I'm studying a Galois Theory module in my undergraduate maths course, and the following theorem has come up:
Let $\mathbb{K} \subseteq \mathbb{F}$ be a field extension where
(a) $\mathbb{K}$ is finite
or
(b) $\mathbb{K}$ is infinite and $\mathbb{K} \subseteq \mathbb{F}$ is separable.
Then $\mathbb{F} = \mathbb{K}(\theta)$ for some $\theta \in \mathbb{F}$
This seems to make sense to me, but then I thought of the field of algebraic integers over $\mathbb{Q}$.
If the theorem is true, it suggests that we should have some element in the field of algebraic integers $\mathbb{O}_k$ whose minimal polynomial over $\mathbb{Q}$ has a repeated root.

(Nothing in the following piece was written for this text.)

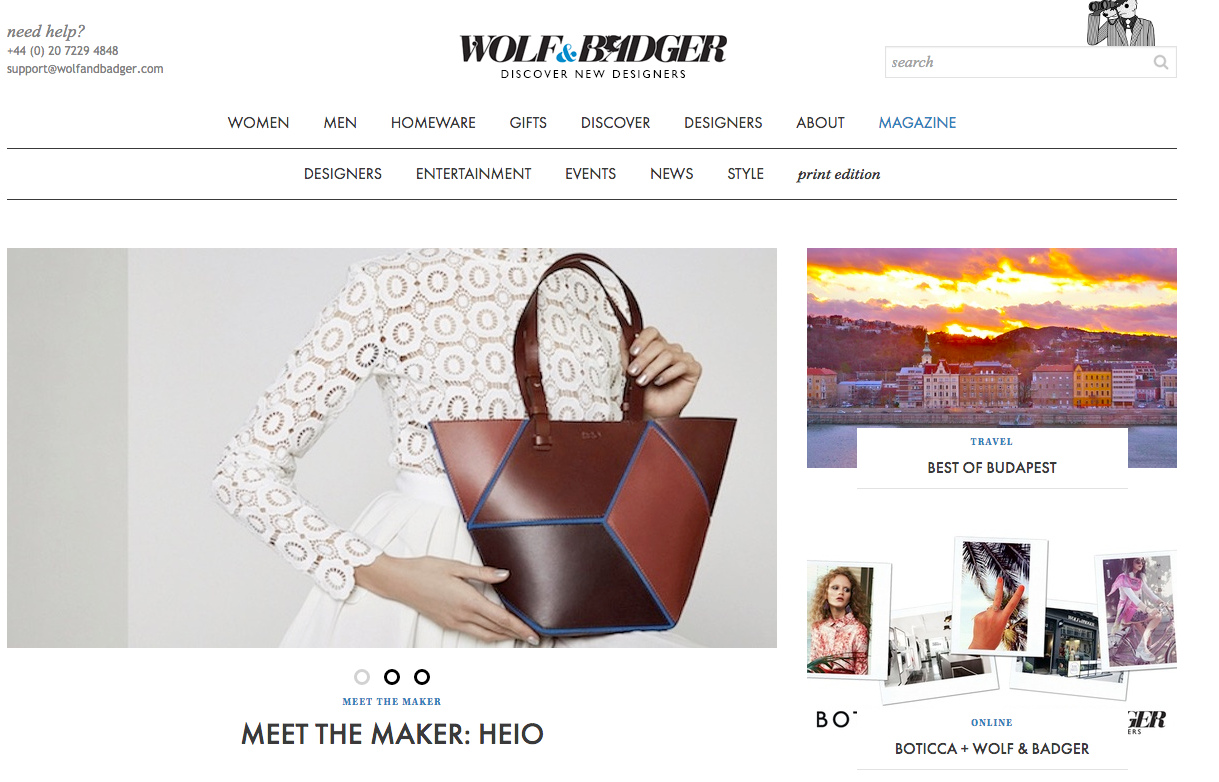Click the support email address
Screen dimensions: 1219x782
click(x=85, y=69)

If this were not the case, the field extension would be separable, and $\mathbb{O}_k$ would, according to the theorem, be a simple extension of the field $\mathbb{Q}$, which is obviously isn't, because $\mathbb{O}_k$ has infinite dimension as a vector space over $\mathbb{Q}$.
Can anyone provide me with an example of such an element of $\mathbb{O}_k$?
I believe you make a confusion, the result that you seem to quote is the primitive element theorem which says that if an extension is finite and separable, it is generated by an element.
As you point out neither infinite algebraic infinite extensions are generated by an element nor every finite algebraic extension. For the last part of this assertion, see the counterexample section in the link.